Employment index for industrial parks. (A) The grey line shows the overall trend among all 2,000 industrial parks, which is relatively steady with a slow decline. The blue line, which represents the result for approximately 1,000 manufacturing industrial parks, shows a sustained and more obvious downward trend; the red line, which represents the result for approximately 1,000 high-tech parks, shows healthy growth. (B) Monthly year-over-year growth rate. January and February are aggregated together to remove the influence of the Spring Festival holiday, which falls in a different time period in January or February every year.

4.1.3 Consumer index

In a similar fashion, we track changes in consumer activity for approximately 4,000 major commercial areas, covering most of the large shopping malls in China. We then construct a monthly consumer index to measure the changes and track the growth in consumer activity in these areas using Eq. 1 and Eq. 2. The consumer index generally climbs during the summer holidays (July and August) and before the Spring Festival in December and January and then declines during the Spring Festival in February (Figure 4A). One can see that the consumer index gradually inches down and that its year-over-year growth rate fluctuates, with more dips below zero than spikes over time, indicating weakening consumer demand (possibly dragged down by the overall slowdown and by e-commerce). The year-over-year growth rate shown by the consumer index (Figure 4B) began rising in September 2015 and peaked at approximately 9% in December; however, at the beginning of 2016, it fell back below zero and sank to nearly −7% in June of this year, indicating relatively low consumption demand in the first half of 2016.

Figure 4
figure 4

Consumer index for commercial areas. (A) The orange line is the monthly consumer index, which is normalized by the mean value of the year 2014, and the Spring Festival is marked by the grey bar. (B) Monthly year-over-year growth rate. The consumer index generally climbed during the summer holiday (July and August) and before the Spring Festival (December and January) and decreased during the Spring Festival (February). The year-over-year growth rate fluctuated, with more dips below zero than spikes over time, indicating that the consumer index trend decreased.

To investigate whether consumer index matters for economic performance, we evaluate our index by comparison with firm level revenue. We collect monthly revenue data of three large commercial areas, located in Beijing, Shanghai, and Shenzhen respectively. For comparison, we rescale the consumer index of each commercial area, and plot them together with corresponding revenue data. Figure 5 shows that our consumer index is highly correlated with the revenue data, and the Pearson correlation coefficient is 0.94 for each city, suggesting that our consumer index could be a reasonable proxy for measures of commercial performance.

Figure 5
figure 5

Consumer index and revenue. (A) Commercial area I at Beijing. (B) Commercial area II at Shanghai. (C) Commercial area III at Shenzhen.

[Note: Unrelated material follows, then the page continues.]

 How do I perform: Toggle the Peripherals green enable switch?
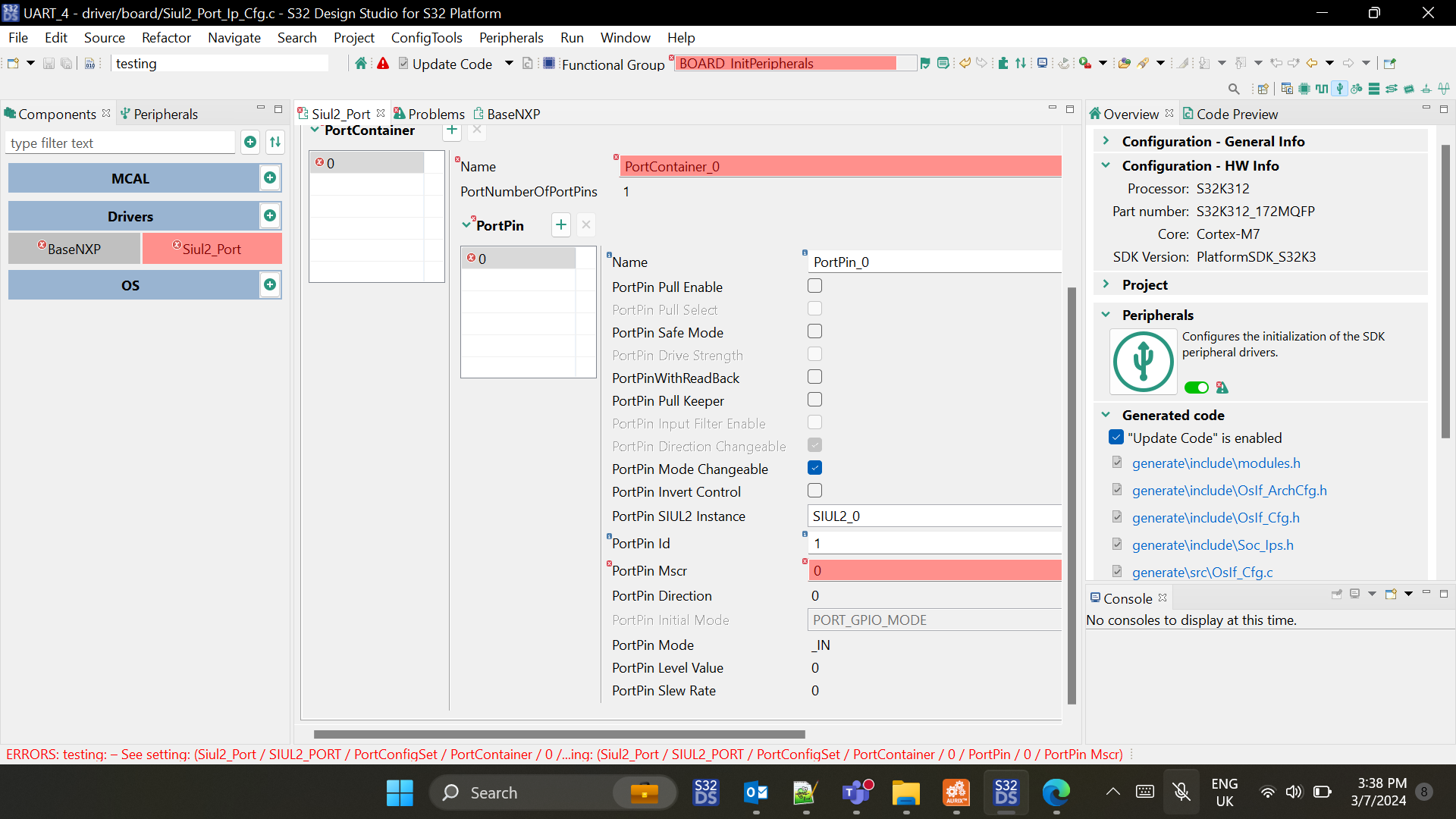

In summary, the proposed employment index and consumer index measure the economic performance of selected industrial parks and commercial areas in China, depict the complicated reality of China’s economy, and provide a new perspective for charting macro-economic performance from a bottom-up view.

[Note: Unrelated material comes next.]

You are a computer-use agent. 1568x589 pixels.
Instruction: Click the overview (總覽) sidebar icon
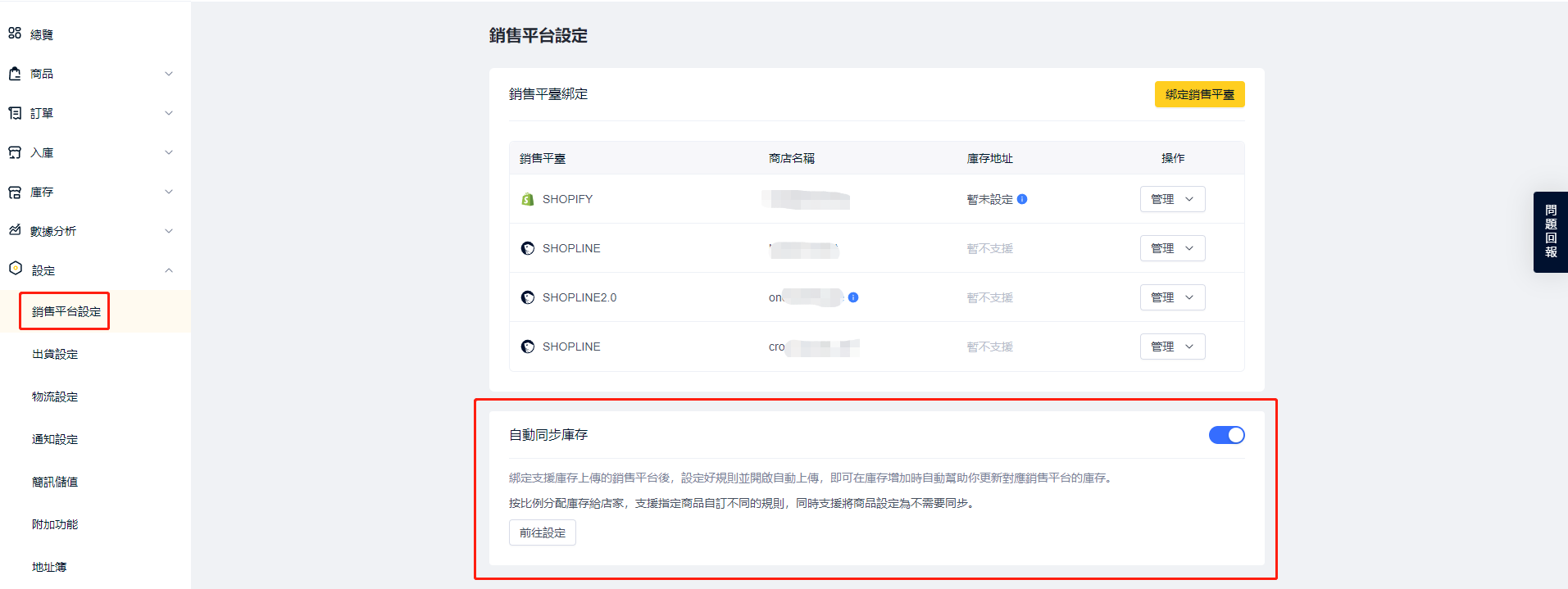[15, 34]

4.2 Foot traffic estimation, revenue forecast, and consumption trends

In the previous section, we construct the consumer index by counting the number of consumers who visited large commercial areas according to the geo-positioning dataset. In this section, we seek to track consumer spending trends in various service sector industries. This task, however, is challenging because using only geo-location data to identify users’ offline visits to specific POI such as a restaurant or retail shop rather than to an AOI such as a shopping centre cannot achieve ideal accuracy. Although the computer science community has proposed several machine learning models designed to relate specific POI to mobility traces (this challenge is referred to as the ‘trajectory semantic problem’) and has applied these models to several business scenarios, even the state-of-the art models [48] are not sufficiently accurate for rigorous social and economic science research. We turn to a new data source, location search data from Baidu Maps (i.e., map query data), to address the following questions: (1) Is it possible to estimate offline foot traffic for one specific location? (2) Can we ‘nowcast’ or even forecast the consumer spending or revenue for one location or for a firm with chain stores? (3) How can we build consumer spending indices to evaluate the performance of different industries?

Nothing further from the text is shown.